我々の年代は、プロレス全盛期に青春を過ごした。アントニオ猪木率いる新日本プロレス派と、ジャイアント馬場率いる全日本プロレス派に分かれて、大いに盛り上がっていたのだった。(ちなみに国際プロレスという第三の団体もあって、「気合いだ!」のアニマル浜口はここにいた。)週刊の少年漫画誌でも、格闘モノ(空手バカ一代や四角いジャングル、プロレススーパースター列伝など)が、バンバン連載されていた。

私は新日本プロレス派で、アントニオ猪木は、当然ヒーロー中のヒーローである。坂口征二は地味だが強かったし、ドラゴン藤波や長州力(小力ではない!)、タイガーマスク(佐山聡)などのカールゴッチの伝統を受け継ぐストロングスタイルにして、華麗で演出に凝ったプロレスを手に汗を握って見たものだ。(古舘伊知郎は、今でこそ上から目線のニュースキャスターだが、独特の語り口で新日本プロレスを盛り上げていたアナウンサーだった。)

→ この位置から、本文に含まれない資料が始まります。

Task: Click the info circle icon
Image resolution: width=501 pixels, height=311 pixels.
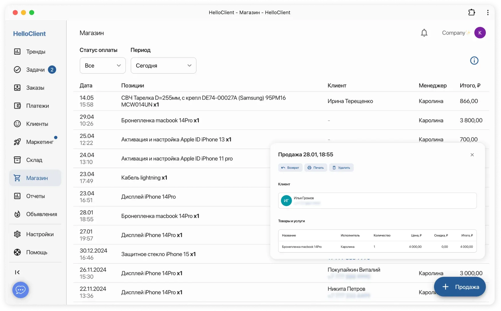Action: [474, 61]
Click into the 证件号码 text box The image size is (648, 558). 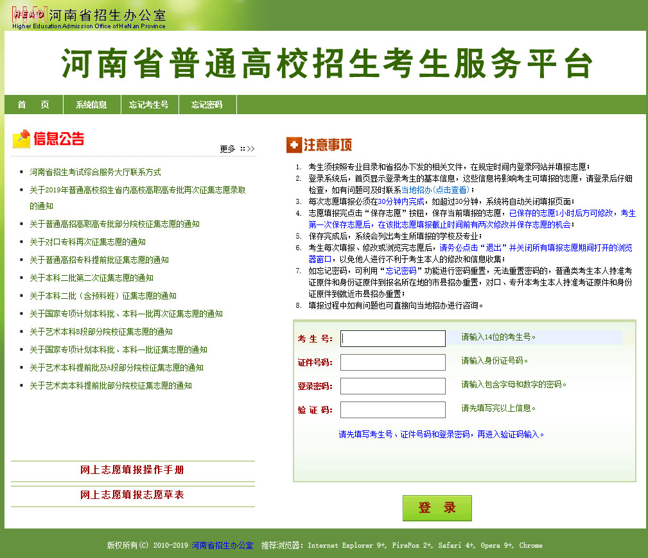[392, 362]
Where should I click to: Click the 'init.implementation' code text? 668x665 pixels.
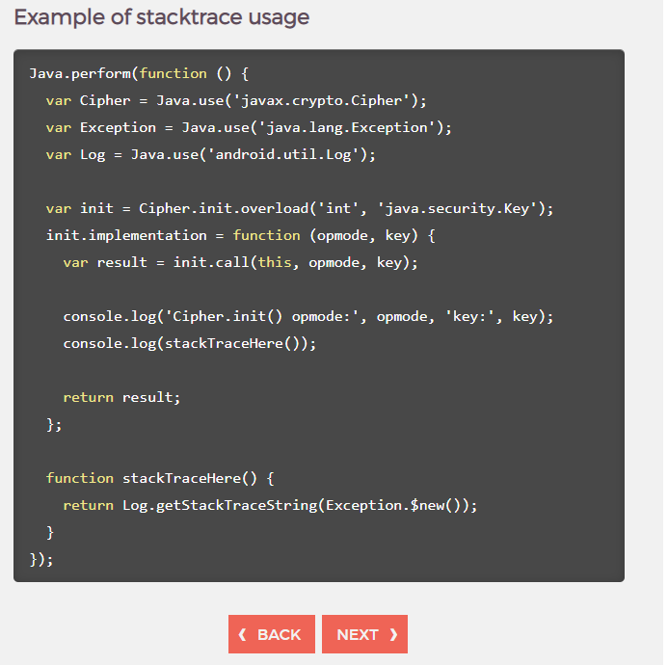click(126, 235)
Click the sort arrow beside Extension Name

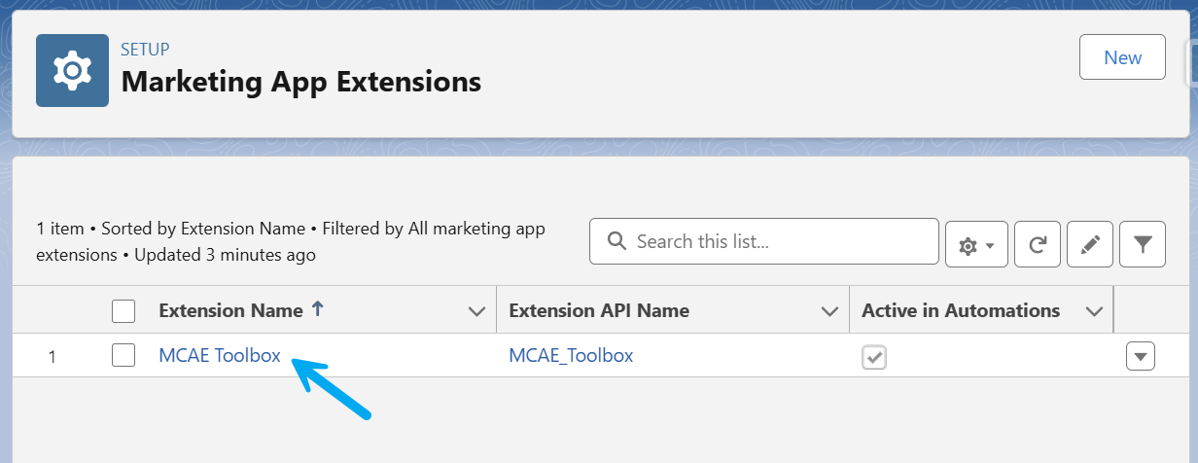pyautogui.click(x=317, y=309)
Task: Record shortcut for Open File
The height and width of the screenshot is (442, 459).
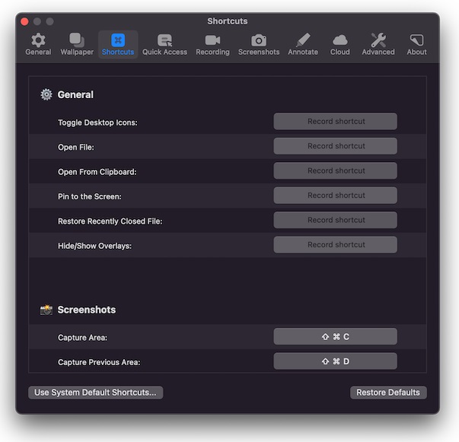Action: point(335,146)
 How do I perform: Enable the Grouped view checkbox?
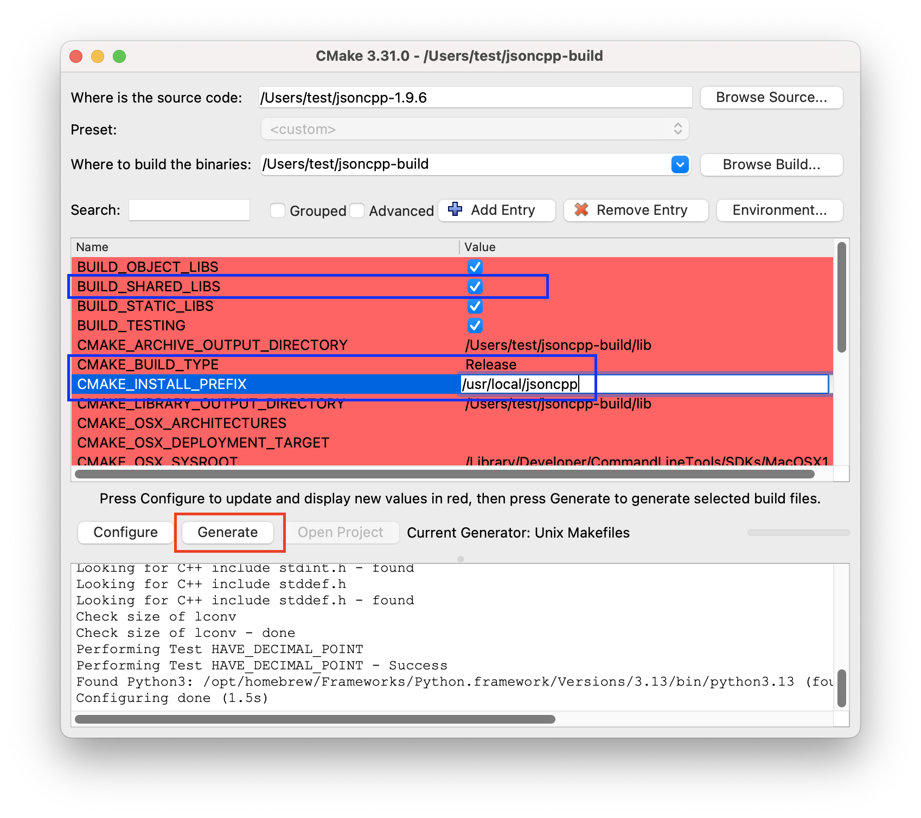[277, 210]
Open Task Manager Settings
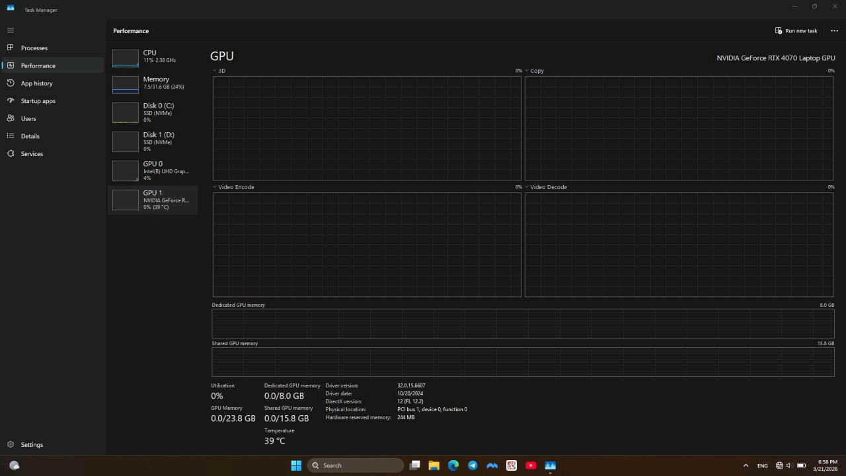The height and width of the screenshot is (476, 846). point(32,444)
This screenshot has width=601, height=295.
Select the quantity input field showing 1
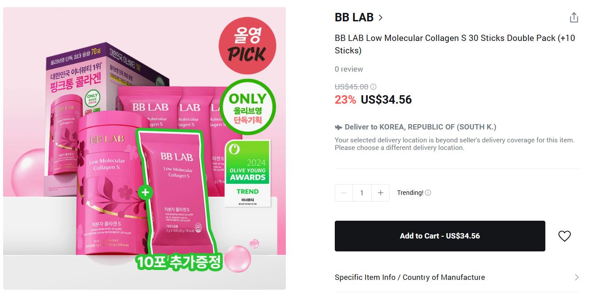click(361, 192)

このころの悪役も凄かった。タイガー・ジェット・シンは、ほんとエゲツナイ奴で、場外乱闘で尖ったサーベルを振り回した。力道山以来の悪役はガイジンという日本的プロレスの原則を、新日本プロレスで体現していたのだった。そこに登場したのが、今日訃報を聞いてショックを受けた上田馬之介である。日本人なのに金髪。今ではそんなに驚かないが、当時としては画期的なスタイルだった。タイガー・ジェット・シンが、サーベルなら、馬之介は”竹刀”である。その姿がなんとも魅力的だった。日本人悪役第一号である。その後、マサ斎藤など日本人の悪役レスラーが出てきたり、日本人同士の対決(私は、藤波と長州の対決が一番だと思う。)、また単なる悪役ではなく、本当に強いスタンハンセンやハルクホーガンなどが出てきたりして、次々に話題を盛り上げていったのだった。まさに全盛期だった。やがて、猪木とブッチャーが戦ったり、馬場のところにスタンハンセンが出たりと、新日と全日が混ざっていってから、私はプロレスをあまり見なくなった。新日と全日の妙味が混ざることで、魅力を失ったように見えたのだった。

下の左端が桜五郎
今日の上田馬之介氏の訃報は、全盛期のプロレスを思わず思い出させてくれた。妻に、その話をすると、「え?桜五郎が死んだの?」と言った。この会話がわかる読者は少ないと思う。昔、『1・2の三四郎』という漫画があって、作者の小林まこと氏が、おそらく上田馬之介をモデルにしただろうと思われるキャラクターが桜五郎なのだ。そっくりである。主人公の東三四郎のプロレスの師匠の名前である。小林まこと氏も私同様、上田馬之介氏が大好きだったと推測する。主人公の三四郎と同じくプロレスラーになった大阪弁の親友の名前も、西上馬之介である。小林まこと氏は、今日の訃報をどういう想いで聞かれたのだろう。

我々の世代に、青春の大きな思い出を残してくれた上田馬之介氏のご冥福を心から祈りたい。